▶ Description of the task
Within the material below, locate the line with "Instruction: Click the TestDisk" and the line with "Given: Expand the", then return those two lines and all lines between them, exactly as written.

Records for this task Block Start

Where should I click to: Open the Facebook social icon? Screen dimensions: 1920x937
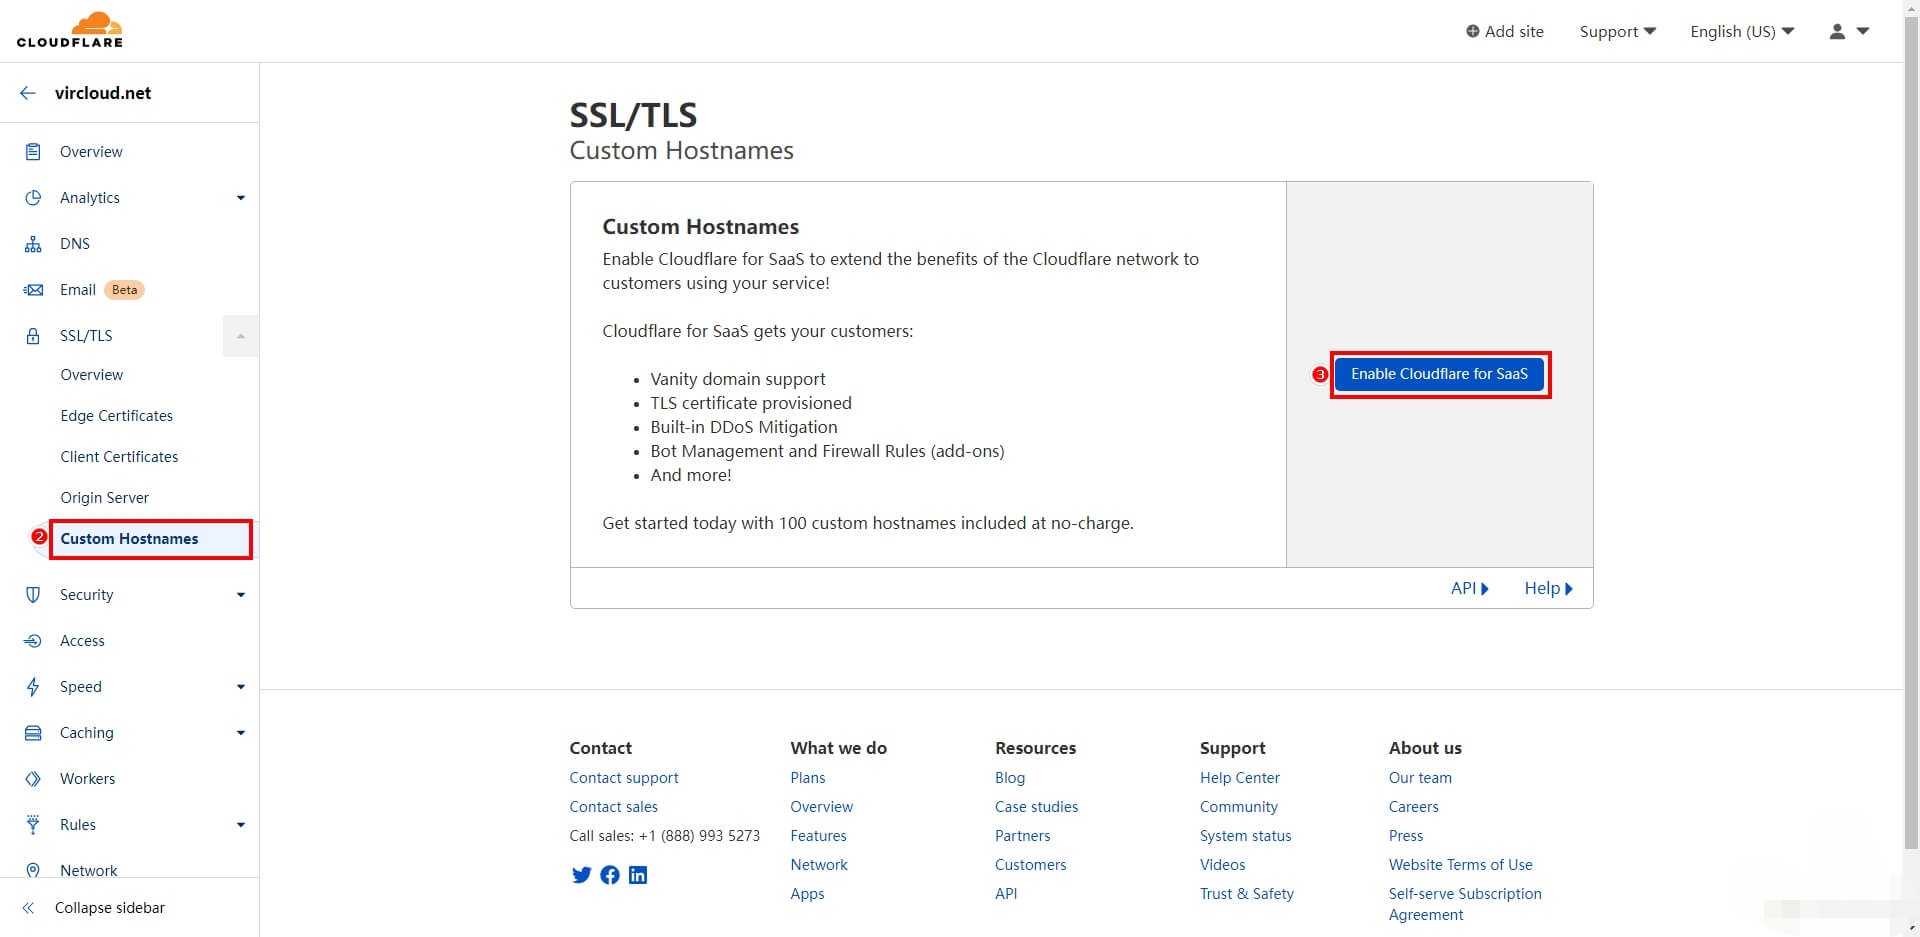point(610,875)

Records for this task Block End
Records for this task Block Start

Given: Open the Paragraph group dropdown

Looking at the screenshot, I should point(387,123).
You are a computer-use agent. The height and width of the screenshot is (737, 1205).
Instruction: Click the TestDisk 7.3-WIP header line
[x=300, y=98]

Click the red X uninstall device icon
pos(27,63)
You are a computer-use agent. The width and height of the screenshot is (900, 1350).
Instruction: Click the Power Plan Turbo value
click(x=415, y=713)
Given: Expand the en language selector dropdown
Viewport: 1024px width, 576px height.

Records for this task Block End
Records for this task Block Start

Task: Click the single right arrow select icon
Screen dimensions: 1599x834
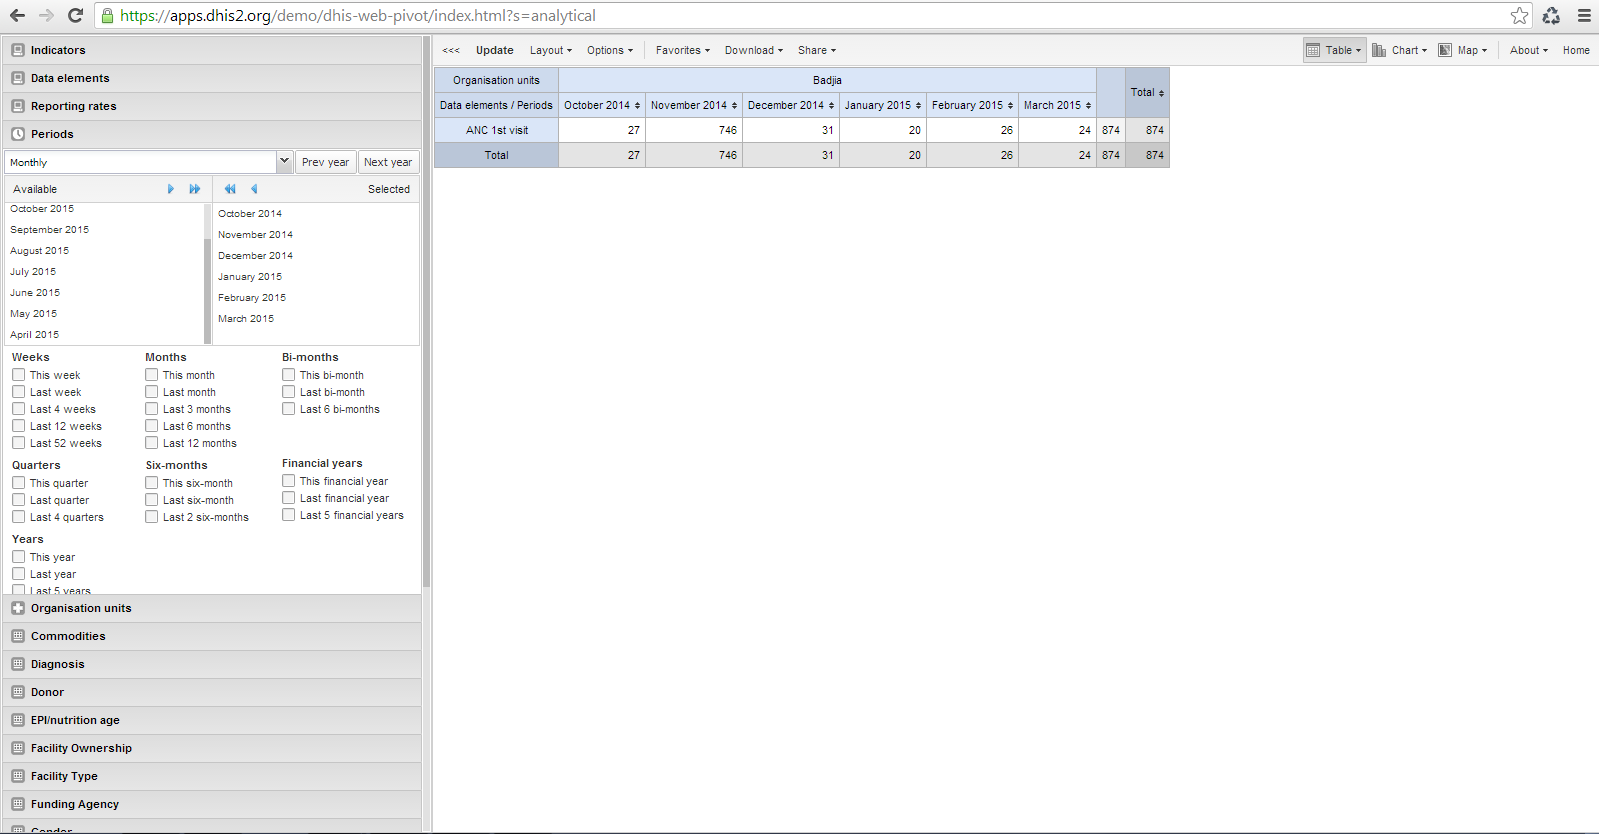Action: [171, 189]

Records for this task Block End

▶ Solution to the problem
Instruction: Click the TestDisk 7.3-WIP header line
[x=300, y=98]

Click the red X uninstall device icon
pos(27,63)
You are a computer-use agent. The width and height of the screenshot is (900, 1350).
Instruction: Click the Power Plan Turbo value
click(x=415, y=713)
Given: Expand the en language selector dropdown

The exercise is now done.